Sibylline et le Kulgude (1985) est, je l’ai dit, le dernier album paru dans la série Sibylline. C’est ici qu’arrêtent la plupart des analyses critiques de la série : avec un haussement d’épaules. C’est pourtant ici que ça devient intéressant. Dans cet excellent tome apparaissent quelques personnages qui, à l’instar de Croque-Monsieur, seront appelés à revenir au cours des récits suivants, tel l’étonnant Trougnou, sorcier malfaisant mais débonnaire, inventeur farfelu à l’humeur changeante, qui se fera éventuellement passer pour le «Prince de Schnapsbol», mettant à son service une petite bande de malfrats, dont Burokratz. Ce récit originellement paru en 1983[10] est immédiatement suivi, la même année, d’un autre, qui lui, restera inédit : «la Nuit fantastique».[11] De nouveaux personnages surnaturels sont introduits : le Zéladon noir, fleur mystérieuse, quasi omnipotente, sise au fond d’un lac ; Mirmy Popcorn, mutante venue des profondeurs, à l’élocution si particulière. Puis c’est «la Dame en noir» (1984),[12] et l’arrivée en douce de l’érotisme, avec une prostituée dans le rôle-titre chargée de séduire le violoniste Zabagor.

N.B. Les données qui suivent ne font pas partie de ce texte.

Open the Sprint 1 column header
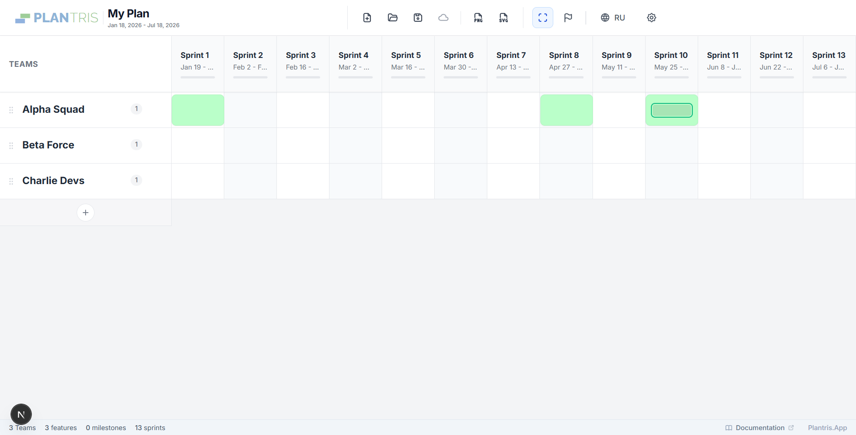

«Et ça continue comme ça…» serait-on tenté de dire, sauf que ça donnerait l’impression que le reste est du pareil au même. Il est vrai que Macherot, à partir d’ici, ne quitte plus le système qu’il a conçu pour donner vie à ses démons, système qu’il appelle Gutaperka. Mais c’est qu’il y a tant de choses à y dénicher. L’auteur ne se contente pas de routine : il introduit constamment de nouveaux personnages fantastiques et ceux-ci déjouent par leur présence l’ordre laissé à la fin de l’épisode précédent. Dans «le Vase enchanté» (1985),[13] Croque-Monsieur vainqueur sera mis hors-jeu par Mirmy Popcorn. Dans «Mystère et frimas» (1986),[14] la voyante Godetia sera forcée à l’exil par une sorcière plus forte qu’elle, Zinnia ; mais celle-ci apprendra (dans «Smiling Emyle», 1987[15] ) qu’elle non plus n’est pas la plus forte. Même le Zéladon noir devra admettre son incapacité à dénouer certaine intrigue…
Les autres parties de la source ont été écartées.